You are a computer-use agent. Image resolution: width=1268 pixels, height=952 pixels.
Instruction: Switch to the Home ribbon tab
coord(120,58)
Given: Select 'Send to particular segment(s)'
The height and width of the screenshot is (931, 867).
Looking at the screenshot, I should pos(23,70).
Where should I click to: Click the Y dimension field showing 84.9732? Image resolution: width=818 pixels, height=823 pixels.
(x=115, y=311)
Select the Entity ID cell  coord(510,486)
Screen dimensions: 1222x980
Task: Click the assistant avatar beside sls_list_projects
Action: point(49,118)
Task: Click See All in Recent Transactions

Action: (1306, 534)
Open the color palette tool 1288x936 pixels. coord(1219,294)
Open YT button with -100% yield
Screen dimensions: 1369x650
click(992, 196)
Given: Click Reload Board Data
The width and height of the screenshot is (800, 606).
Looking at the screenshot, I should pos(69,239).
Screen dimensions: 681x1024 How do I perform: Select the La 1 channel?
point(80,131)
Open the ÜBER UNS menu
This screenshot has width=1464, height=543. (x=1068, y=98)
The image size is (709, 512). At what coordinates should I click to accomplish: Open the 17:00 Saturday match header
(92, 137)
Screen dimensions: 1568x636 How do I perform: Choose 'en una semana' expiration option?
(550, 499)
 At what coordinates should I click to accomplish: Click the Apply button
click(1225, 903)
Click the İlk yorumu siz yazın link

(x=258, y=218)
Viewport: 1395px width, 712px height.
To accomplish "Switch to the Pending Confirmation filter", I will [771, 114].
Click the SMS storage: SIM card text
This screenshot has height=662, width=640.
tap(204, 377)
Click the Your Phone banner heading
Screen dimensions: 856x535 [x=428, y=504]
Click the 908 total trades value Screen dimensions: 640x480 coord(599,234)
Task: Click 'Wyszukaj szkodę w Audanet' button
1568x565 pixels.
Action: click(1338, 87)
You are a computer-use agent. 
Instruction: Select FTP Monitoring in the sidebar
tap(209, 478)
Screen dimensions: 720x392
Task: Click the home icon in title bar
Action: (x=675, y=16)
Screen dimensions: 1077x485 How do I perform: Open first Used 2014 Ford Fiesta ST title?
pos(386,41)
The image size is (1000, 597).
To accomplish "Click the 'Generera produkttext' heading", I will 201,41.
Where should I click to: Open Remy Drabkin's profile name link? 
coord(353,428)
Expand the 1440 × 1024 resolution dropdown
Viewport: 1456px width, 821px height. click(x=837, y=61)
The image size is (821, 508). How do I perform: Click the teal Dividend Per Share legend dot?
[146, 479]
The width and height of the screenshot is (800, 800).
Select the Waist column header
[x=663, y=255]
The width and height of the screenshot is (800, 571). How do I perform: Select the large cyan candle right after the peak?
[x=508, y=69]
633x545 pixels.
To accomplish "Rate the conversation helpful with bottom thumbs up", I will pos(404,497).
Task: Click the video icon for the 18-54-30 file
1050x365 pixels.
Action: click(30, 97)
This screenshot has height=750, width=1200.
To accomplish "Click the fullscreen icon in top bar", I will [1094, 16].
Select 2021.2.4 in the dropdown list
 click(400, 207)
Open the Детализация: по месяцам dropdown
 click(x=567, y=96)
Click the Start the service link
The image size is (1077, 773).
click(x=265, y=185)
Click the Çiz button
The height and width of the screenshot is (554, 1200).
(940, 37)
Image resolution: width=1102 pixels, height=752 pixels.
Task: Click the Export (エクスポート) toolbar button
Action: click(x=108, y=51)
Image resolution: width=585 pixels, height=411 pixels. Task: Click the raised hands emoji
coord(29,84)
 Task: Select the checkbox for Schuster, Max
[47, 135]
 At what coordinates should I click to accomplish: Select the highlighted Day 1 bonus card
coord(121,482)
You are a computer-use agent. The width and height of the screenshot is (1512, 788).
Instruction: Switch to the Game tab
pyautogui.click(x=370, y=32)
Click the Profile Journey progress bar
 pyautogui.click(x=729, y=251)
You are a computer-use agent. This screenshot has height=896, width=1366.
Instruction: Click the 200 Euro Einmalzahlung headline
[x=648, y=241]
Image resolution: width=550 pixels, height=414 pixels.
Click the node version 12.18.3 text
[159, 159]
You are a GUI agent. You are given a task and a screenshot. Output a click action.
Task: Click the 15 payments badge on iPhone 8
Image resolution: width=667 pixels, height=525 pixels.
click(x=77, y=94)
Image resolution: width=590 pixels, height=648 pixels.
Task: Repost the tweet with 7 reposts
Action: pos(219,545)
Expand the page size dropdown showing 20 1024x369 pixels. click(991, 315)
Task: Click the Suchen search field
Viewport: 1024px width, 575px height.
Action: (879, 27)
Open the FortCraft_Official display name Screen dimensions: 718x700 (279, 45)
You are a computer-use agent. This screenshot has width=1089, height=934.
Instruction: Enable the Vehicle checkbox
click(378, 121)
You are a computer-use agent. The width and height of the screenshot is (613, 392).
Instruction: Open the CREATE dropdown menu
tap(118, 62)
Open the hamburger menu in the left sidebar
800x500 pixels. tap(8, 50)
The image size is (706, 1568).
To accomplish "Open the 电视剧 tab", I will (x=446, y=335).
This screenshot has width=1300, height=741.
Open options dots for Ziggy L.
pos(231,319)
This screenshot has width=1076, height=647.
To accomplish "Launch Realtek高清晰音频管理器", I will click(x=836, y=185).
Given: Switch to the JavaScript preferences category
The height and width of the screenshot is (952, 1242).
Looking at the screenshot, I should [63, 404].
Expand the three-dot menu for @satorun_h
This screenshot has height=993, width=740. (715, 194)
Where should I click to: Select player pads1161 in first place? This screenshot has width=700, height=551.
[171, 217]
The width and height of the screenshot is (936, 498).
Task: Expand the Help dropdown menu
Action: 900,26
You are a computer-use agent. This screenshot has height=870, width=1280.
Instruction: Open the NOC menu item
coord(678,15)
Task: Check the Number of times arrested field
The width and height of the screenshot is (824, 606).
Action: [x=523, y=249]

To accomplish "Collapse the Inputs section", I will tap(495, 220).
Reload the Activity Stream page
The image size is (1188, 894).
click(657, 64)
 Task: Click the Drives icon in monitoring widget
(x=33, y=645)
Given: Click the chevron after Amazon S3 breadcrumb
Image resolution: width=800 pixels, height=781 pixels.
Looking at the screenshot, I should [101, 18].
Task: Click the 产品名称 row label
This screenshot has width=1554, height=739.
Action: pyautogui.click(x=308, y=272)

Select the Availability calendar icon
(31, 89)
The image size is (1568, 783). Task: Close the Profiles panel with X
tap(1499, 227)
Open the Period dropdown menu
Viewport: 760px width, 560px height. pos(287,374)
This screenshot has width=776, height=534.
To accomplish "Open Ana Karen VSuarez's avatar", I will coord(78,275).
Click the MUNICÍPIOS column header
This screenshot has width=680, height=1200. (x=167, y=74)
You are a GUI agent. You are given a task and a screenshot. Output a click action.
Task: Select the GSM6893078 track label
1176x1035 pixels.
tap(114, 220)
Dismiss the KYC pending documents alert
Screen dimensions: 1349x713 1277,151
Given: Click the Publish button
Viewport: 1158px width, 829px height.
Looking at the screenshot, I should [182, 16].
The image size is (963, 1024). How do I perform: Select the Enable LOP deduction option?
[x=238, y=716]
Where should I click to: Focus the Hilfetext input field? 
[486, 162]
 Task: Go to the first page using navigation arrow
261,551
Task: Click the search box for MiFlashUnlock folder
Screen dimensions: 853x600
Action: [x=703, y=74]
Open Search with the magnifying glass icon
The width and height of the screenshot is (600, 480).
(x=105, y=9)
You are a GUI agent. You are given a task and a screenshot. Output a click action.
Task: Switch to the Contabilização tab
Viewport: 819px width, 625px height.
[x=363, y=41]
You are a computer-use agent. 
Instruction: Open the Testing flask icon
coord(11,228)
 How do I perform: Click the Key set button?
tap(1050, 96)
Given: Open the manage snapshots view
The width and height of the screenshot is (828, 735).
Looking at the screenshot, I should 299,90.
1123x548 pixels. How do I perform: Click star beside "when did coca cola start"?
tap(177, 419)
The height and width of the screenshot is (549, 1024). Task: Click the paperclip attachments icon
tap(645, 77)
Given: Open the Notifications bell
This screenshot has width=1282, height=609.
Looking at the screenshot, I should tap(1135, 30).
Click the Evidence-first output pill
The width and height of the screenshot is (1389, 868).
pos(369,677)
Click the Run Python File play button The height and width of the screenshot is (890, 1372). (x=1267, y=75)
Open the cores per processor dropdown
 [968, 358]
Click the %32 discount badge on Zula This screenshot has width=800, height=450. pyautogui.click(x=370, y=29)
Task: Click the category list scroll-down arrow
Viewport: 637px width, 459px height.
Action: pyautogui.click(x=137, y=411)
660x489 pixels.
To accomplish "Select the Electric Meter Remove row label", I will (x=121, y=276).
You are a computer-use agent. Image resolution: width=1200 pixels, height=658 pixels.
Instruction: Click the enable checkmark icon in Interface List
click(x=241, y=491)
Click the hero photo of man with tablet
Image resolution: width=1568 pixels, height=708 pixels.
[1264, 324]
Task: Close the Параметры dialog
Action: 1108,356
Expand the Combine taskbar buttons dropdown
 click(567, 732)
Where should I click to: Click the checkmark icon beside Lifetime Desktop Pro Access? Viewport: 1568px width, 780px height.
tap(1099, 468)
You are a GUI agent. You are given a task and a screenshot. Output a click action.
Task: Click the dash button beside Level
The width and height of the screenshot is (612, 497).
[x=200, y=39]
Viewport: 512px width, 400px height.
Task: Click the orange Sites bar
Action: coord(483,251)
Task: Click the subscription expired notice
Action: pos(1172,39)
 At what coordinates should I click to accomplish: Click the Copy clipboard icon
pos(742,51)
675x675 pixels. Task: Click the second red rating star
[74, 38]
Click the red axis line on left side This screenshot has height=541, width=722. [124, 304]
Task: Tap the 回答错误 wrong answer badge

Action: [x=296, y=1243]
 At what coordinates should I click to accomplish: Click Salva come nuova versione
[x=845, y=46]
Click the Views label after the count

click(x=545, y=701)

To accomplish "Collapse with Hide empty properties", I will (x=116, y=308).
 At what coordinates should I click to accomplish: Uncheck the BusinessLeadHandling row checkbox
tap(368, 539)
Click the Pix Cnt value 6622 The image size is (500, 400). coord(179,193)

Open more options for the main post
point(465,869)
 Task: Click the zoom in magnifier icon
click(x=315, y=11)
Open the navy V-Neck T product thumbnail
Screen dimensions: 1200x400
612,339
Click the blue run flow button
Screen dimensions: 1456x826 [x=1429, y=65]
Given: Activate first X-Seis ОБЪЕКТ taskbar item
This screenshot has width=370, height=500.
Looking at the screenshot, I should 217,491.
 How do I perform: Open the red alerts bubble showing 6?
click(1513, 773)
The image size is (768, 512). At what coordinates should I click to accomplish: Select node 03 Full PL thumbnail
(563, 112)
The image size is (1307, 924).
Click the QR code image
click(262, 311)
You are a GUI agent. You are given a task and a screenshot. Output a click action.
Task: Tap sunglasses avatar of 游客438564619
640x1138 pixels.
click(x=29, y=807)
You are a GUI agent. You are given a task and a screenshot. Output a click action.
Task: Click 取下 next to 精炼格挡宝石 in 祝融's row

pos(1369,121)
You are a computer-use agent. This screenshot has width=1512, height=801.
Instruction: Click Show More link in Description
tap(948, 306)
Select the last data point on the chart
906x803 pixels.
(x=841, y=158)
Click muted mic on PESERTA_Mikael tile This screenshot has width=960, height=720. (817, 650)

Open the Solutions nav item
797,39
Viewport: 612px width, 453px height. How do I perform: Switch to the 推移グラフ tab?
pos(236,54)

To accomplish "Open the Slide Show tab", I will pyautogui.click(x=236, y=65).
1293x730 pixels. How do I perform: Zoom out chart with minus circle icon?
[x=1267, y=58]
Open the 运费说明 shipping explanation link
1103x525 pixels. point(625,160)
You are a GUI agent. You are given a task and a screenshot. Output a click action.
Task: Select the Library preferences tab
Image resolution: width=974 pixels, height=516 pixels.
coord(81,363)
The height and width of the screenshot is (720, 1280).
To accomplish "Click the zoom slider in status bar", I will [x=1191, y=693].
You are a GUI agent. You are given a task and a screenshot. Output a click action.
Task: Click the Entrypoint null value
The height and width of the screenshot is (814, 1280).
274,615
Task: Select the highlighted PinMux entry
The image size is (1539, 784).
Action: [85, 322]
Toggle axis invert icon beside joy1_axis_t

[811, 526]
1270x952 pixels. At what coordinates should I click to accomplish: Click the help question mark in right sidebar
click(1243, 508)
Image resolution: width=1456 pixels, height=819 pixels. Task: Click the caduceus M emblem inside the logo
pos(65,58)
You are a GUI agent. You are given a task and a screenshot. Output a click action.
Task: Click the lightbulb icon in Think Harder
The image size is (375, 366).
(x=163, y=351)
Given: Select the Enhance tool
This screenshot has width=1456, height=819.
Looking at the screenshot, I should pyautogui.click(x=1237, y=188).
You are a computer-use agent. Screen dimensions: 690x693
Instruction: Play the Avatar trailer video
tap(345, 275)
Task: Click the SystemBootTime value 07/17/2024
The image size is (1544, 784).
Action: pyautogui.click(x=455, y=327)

++++++++++

### TUJUAN LATIHAN
Ulangi tanpa perubahan baris-baris di atas, mulai dari baris yang memuat "Click the İlk yorumu siz yazın link" sampai dengan baris yang memuat "coord(353,428)".

### JAWABAN LATIHAN
Click the İlk yorumu siz yazın link

(x=258, y=218)
Viewport: 1395px width, 712px height.
To accomplish "Switch to the Pending Confirmation filter", I will [771, 114].
Click the SMS storage: SIM card text
This screenshot has height=662, width=640.
tap(204, 377)
Click the Your Phone banner heading
Screen dimensions: 856x535 [x=428, y=504]
Click the 908 total trades value Screen dimensions: 640x480 coord(599,234)
Task: Click 'Wyszukaj szkodę w Audanet' button
1568x565 pixels.
Action: click(1338, 87)
You are a computer-use agent. 
Instruction: Select FTP Monitoring in the sidebar
tap(209, 478)
Screen dimensions: 720x392
Task: Click the home icon in title bar
Action: (x=675, y=16)
Screen dimensions: 1077x485 How do I perform: Open first Used 2014 Ford Fiesta ST title?
pos(386,41)
The image size is (1000, 597).
To accomplish "Click the 'Generera produkttext' heading", I will 201,41.
Where should I click to: Open Remy Drabkin's profile name link? 
coord(353,428)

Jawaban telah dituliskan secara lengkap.